実は英語が下手?外交官たちの証言からみる吉田茂の英語力
ジョセフ・グルー
総理大臣としての印象が強い吉田茂ですが、もともとは外交官を務めていました。
吉田は11歳の頃に「耕余義塾」(こうよぎじゅく)という私立学校に入学しており、そこで外交に欠かせない英語を学んでいます。
一見すると英語が得意そうな経歴に思えますね。
しかし吉田には「英語が得意ではなかった」という証言が多く残されているのです。
たいしたレベルじゃない?吉田の英語力を否定する証言
吉田の親しかった人物のなかに、ジョセフ・グルーという人がいます。
彼はアメリカの外交官であり、駐日大使も務めた人物です。
吉田の英語力についてグルーの語った言葉が、ハーバード大学所蔵の「グルー文書」に残されていました。
それによれば「吉田の英語の理解力と表現力はとても劣っている」「何が言いたいのか分からないことがたまにある」とされています。
つまり聞くのも話すのも、あまり優れていなかったと評されているわけです。
くわえて、日本人外交官からも、吉田の英語を酷評する声が上がっていました。
たとえば吉田の側近だった加瀬俊一は、吉田の英語について「感心するほどのものではなかった」としています。
また、諸外国で駐在大使を歴任した三宅喜次郎は「会話はいいが、正式な演説となると貧弱だった」との発言を残しました。
アメリカ人であるグルーと親しく付き合っていたことや、三宅の「会話はいい」という証言から、吉田は日常会話程度の英語力は身につけていたと思われます。
しかし演説などの改まった場で的確に意思や意見を伝えられるほど、深く英語を理解していたわけではなかったようです。
みごとな英語だった?吉田の英語力を肯定する証言
英語は不得意だったとする意見の多い吉田ですが、いっぽうで彼の英語力を肯定する証言も散見されます。
吉田の英語を称賛したのは、イギリス大使館で外交官(書記官)を務めていたセシル・ドーマーです。
吉田とドーマーは、初めて顔を合わせた際、長時間に渡って外交の話をしたといいます。
ドーマーはこの会話の内容をイギリス本国に伝えていますが、その報告の中で吉田の英語力にも触れました。
彼は吉田を「実に見事な英語を話す」「彼ほどざっくばらんに自分の考えを述べる日本人には会ったことがない」と絶賛しています。
ドーマーの意見は「英語が不得意だった」とする複数の証言と矛盾しますよね。
これは彼がイギリス人であることが原因と考えられます。
吉田は、イギリスのロンドンに赴任した経歴があるため、いわゆる「イギリス英語」を話しました。

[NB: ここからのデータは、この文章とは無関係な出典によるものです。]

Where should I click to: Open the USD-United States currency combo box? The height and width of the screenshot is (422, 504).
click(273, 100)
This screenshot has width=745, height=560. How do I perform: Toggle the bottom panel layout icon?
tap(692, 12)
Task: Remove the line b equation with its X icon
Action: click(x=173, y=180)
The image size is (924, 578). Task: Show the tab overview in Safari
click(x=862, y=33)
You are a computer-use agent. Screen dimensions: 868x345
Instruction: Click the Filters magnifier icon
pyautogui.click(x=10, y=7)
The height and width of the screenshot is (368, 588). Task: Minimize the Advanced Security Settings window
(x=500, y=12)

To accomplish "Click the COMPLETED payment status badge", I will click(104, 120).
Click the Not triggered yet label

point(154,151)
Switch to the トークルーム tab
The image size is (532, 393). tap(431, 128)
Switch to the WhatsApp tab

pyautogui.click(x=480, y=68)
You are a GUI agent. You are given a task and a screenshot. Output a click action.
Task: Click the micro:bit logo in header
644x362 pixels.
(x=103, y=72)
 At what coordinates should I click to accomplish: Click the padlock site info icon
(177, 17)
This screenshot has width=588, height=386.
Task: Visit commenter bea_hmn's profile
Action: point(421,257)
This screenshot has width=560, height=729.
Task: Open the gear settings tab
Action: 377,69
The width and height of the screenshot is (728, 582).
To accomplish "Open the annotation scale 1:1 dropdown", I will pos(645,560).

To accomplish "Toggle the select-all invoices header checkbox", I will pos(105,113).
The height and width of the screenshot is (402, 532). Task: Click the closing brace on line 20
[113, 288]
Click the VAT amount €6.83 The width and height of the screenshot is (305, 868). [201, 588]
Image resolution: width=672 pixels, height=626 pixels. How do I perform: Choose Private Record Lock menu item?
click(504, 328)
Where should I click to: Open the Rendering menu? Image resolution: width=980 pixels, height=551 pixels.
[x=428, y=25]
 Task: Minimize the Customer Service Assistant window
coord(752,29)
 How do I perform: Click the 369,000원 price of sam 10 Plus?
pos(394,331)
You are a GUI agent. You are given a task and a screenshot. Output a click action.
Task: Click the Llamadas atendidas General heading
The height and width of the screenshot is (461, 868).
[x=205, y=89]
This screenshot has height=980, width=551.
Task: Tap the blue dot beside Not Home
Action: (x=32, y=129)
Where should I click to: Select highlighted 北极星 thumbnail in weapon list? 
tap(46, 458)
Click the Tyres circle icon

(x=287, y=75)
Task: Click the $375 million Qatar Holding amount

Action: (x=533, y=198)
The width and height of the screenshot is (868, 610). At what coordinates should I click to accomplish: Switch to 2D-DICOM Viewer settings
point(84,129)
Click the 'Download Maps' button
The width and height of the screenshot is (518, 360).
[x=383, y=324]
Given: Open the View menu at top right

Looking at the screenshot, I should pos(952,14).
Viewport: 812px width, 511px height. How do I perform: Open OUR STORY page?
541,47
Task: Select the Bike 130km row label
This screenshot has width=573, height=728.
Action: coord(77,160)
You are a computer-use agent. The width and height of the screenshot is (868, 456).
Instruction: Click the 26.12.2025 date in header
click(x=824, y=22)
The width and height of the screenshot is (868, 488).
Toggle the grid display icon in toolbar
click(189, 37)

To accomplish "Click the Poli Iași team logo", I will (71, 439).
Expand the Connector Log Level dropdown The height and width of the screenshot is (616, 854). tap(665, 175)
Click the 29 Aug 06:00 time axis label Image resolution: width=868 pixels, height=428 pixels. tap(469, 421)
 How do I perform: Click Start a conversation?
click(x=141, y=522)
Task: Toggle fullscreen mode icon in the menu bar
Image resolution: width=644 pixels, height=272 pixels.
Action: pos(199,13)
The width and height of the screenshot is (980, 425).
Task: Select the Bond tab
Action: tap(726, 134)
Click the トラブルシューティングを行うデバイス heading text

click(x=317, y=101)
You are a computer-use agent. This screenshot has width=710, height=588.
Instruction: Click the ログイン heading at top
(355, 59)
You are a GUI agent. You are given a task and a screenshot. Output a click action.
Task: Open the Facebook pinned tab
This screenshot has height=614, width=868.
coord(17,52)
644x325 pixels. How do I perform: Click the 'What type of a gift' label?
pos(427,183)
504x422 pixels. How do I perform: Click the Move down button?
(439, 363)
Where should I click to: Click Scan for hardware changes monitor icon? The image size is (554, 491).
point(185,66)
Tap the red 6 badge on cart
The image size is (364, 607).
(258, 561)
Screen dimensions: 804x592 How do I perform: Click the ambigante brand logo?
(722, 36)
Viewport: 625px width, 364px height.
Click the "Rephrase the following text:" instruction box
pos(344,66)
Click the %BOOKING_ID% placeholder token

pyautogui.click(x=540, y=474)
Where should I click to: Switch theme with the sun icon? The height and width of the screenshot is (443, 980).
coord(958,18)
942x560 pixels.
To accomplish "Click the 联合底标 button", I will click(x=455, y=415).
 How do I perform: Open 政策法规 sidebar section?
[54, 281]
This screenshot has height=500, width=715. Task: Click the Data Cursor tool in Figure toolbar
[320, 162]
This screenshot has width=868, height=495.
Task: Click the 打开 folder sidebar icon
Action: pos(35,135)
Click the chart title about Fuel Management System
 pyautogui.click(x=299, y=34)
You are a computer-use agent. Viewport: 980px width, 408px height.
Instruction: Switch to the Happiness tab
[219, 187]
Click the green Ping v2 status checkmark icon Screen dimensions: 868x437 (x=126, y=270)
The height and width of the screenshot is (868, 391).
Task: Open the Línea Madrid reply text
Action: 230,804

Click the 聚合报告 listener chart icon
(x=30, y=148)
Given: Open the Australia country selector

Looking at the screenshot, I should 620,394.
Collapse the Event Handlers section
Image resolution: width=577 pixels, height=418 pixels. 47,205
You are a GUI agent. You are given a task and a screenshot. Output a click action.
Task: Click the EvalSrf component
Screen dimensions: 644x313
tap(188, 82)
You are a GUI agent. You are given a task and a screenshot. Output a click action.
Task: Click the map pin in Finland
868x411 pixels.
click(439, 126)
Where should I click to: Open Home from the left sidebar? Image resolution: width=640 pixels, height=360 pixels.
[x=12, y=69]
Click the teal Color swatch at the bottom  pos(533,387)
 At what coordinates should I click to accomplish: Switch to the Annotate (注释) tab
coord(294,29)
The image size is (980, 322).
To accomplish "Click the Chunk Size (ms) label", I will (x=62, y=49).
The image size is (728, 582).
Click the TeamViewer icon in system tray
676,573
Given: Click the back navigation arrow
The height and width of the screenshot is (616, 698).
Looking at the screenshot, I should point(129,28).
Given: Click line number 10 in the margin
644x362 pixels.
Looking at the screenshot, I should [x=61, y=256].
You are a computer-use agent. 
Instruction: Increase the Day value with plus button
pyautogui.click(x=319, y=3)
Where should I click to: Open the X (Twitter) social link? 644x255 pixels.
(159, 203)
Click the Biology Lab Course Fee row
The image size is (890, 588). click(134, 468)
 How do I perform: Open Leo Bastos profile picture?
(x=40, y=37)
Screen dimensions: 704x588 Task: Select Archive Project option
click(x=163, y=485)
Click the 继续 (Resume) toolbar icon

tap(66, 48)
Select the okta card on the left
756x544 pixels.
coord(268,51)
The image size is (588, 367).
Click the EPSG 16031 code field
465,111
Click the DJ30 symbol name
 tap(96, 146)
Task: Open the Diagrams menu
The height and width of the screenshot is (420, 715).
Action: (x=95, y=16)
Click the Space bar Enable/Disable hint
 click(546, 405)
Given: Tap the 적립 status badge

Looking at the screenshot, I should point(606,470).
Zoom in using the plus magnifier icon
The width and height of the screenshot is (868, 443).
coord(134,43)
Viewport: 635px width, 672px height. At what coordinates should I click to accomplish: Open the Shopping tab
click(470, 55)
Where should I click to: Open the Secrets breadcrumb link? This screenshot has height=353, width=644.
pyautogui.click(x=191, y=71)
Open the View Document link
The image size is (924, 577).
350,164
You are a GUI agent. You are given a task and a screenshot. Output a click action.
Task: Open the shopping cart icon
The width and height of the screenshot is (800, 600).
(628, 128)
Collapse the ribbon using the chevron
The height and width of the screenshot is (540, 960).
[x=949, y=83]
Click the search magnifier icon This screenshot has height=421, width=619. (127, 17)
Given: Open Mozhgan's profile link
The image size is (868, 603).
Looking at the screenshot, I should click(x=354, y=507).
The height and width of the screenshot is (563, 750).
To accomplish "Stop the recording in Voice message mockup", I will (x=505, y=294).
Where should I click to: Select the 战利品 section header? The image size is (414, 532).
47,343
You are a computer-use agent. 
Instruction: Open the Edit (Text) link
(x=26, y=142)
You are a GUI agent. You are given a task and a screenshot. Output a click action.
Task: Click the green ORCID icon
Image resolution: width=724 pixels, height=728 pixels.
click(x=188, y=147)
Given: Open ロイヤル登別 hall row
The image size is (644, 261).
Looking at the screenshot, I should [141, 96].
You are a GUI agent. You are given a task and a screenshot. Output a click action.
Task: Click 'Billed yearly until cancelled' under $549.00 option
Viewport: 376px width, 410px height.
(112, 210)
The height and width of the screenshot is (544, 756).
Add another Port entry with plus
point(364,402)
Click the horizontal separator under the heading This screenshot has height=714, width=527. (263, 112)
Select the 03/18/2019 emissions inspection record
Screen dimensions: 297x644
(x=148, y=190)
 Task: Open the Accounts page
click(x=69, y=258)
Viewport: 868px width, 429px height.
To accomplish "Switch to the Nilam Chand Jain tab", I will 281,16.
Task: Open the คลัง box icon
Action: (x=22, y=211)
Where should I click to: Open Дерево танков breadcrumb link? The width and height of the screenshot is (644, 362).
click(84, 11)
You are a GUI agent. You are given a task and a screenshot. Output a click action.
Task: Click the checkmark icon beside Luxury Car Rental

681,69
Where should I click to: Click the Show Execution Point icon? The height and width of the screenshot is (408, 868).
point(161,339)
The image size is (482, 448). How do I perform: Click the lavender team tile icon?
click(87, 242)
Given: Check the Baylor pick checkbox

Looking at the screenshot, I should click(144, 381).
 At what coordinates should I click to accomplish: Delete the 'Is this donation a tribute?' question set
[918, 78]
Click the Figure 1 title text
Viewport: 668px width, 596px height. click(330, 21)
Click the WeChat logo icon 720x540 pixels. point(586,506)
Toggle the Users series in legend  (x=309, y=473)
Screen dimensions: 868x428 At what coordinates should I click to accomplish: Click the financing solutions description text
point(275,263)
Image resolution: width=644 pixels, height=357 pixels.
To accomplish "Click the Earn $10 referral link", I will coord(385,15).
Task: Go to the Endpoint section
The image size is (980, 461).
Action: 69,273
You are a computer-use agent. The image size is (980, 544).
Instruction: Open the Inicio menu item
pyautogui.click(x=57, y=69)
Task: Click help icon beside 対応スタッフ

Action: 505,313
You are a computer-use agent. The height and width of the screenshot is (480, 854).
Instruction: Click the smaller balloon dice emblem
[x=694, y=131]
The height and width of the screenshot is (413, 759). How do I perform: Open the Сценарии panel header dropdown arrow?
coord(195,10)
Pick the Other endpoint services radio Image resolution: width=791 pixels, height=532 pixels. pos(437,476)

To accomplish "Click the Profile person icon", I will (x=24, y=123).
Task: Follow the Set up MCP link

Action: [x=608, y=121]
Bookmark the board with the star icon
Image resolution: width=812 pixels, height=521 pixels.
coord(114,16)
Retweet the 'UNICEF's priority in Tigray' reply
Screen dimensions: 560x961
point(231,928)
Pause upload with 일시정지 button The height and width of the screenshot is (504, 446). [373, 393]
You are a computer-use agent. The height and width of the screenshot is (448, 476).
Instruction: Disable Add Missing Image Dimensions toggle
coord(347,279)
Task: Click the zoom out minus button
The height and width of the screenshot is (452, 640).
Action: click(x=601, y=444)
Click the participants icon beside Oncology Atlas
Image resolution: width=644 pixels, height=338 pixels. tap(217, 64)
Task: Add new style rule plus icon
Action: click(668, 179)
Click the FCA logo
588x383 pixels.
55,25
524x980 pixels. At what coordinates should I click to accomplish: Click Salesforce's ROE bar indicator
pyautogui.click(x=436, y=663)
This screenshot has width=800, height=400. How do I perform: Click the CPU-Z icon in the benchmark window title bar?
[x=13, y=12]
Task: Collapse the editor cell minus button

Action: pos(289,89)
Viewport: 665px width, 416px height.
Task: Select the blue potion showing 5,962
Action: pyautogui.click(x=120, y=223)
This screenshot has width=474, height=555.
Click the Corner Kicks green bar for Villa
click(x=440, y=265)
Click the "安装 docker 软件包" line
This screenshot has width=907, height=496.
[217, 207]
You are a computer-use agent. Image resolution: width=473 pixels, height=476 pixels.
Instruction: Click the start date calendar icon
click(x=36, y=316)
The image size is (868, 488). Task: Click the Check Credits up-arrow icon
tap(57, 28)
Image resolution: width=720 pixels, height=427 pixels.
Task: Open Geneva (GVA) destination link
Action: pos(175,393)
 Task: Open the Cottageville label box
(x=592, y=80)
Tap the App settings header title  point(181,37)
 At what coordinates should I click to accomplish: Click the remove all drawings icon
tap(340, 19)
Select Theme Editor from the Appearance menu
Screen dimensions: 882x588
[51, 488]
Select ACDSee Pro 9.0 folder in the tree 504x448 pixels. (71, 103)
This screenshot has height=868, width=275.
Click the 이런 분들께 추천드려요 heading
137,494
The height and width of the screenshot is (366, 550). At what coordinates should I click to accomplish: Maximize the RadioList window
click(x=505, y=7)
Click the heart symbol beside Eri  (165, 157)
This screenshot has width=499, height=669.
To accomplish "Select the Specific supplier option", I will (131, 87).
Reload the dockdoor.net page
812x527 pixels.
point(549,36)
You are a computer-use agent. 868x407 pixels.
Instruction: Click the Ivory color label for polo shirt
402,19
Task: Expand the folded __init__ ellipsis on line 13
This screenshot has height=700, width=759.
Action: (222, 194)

イギリス大使館員のドーマーが、イギリス訛りの英語を聞きやすく感じるのは当たり前です。
逆にいえば、アメリカ訛りの英語を学んだ日本人やアメリカ人が、吉田の英語を聞き取りづらいと思うのも当然だったでしょう。
吉田が英語下手といわれた一因は、こうした英語の訛りにあったのかもしれません。
吉田の英語は「上手くなかった」とする意見が多いですが、これはイギリス英語とアメリカ英語の違いが原因とも考えられそうです。
しかしやはり、下手と証言している外交官たちのほうが多い以上、少なくとも吉田は英語が堪能ではなかったといえます。